B Claims against the CRA
[83]
The Plaintiffs’ principal assertions are (1) that CRA did not have the
right to take the collections actions it did; and (2) that if it had the
authority to take any actions to enforce, CRA carried it out in an improper and
unlawful manner.
(1) Right to Take Collection Action
[84]
The Plaintiffs’ assertion is that the assessments used on the basis of
collection enforcement were arbitrary and premature.
[85]
The Plaintiffs’ position is a collateral attack on outstanding orders of
this Court and judgments of the Tax Court of Canada. Collateral attacks in
these circumstances are not permitted.
[86]
The collection action was based on certificates, which have the effect
of judgments of this Court. The proper time and place to challenge the
certificates is when they were issued. The Plaintiffs took no steps to lift or
limit the certificates, choosing instead to proceed to the provincial superior
court which had no jurisdiction over the certificates.
[87]
The Plaintiffs never asserted that there is no basis for some parts of
the assessments and certificates. They advance no defence to the underlying
claim by CRA for amounts owing by way of remission.
[88]
The Plaintiffs go further and attack the assessments and thus the
judgment of Justice Boyle. They have suggested that this Court should review
the whole of the assessments.
This submission is
not just a collateral attack on the Tax Court’s judgment but a face-on attack.
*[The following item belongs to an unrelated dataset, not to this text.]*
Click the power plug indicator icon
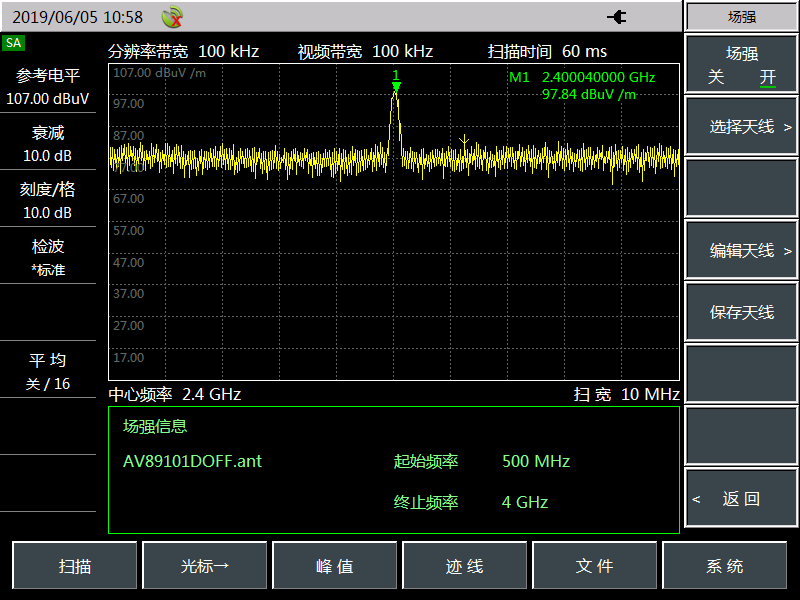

This Court does not sit in review of the Tax Court. The validity of the assessments
are within the jurisdiction of the Tax Court and subject to appeal to the
Federal Court of Appeal, the assessments for part of 2002 and for 2003 were
confirmed. The assessments stand as modified by the Tax Court and the corporate
Plaintiffs owe the amounts confirmed; which amounts have not been paid.
[89]
The Plaintiffs further assert that the enforcement action was premature
because CRA was required to wait 90 days before taking action.
As outlined earlier,
in respect of the failure to remit the employer’s tax, the statute does not
impose this collection restriction. A central part of the 2002-2003 assessments
was the employees’ remission amount which entitled CRA to commence enforcement
immediately. The debts certified in August 2004 were GST debts; those certified
in December 2004 were payroll and source deduction amounts. To the extent that
the assessment and the certificates issued in respect of those assessments
contained amounts which may be subject to the 90-day period, it was incumbent
on the Plaintiffs to seek to vary or expunge the certificates. This they failed
to do.
(2) Improper
and Unlawful Enforcement
[90]
Under this ground of attack the Plaintiffs have pleaded improper
purpose, bad faith, unreasonable and unlawful conduct, all of which falls under
excess of jurisdiction intentional tests, defamation, negligence and Charter
right violations.
[91]
The Plaintiffs’ overarching allegation is that CRA and its employees
conspired with each other to intentionally abuse their powers by wrongfully
assessing amounts alleged to be owed by the corporate Plaintiffs and then
initiating enforcement procedures in the collection of the amounts allegedly
owing.
The aspect of the
allegation concerning the assessments has already been dealt with.
[92]
In regard to the administrative law principles of abuse or excess of
jurisdiction/improper purpose, the Plaintiffs must show that the actions of
collection were for a purpose other than collection of moneys believed to be
owing. The test is basically the same for the test of abuse of process.
[93]
In regards to the intentional tort of conspiracy and misfeasance in
public office, the Plaintiffs must establish an intent to injure or other
extraneous and improper purpose.
As in Odhavji
Estate v Woodhouse, 2003 SCC 69, [2003] 3 S.C.R. 263, para 32, the Court
summarized the element of misfeasance in public office as follows:
… the tort of misfeasance in a public
office is an intentional tort whose distinguishing elements are twofold: (i)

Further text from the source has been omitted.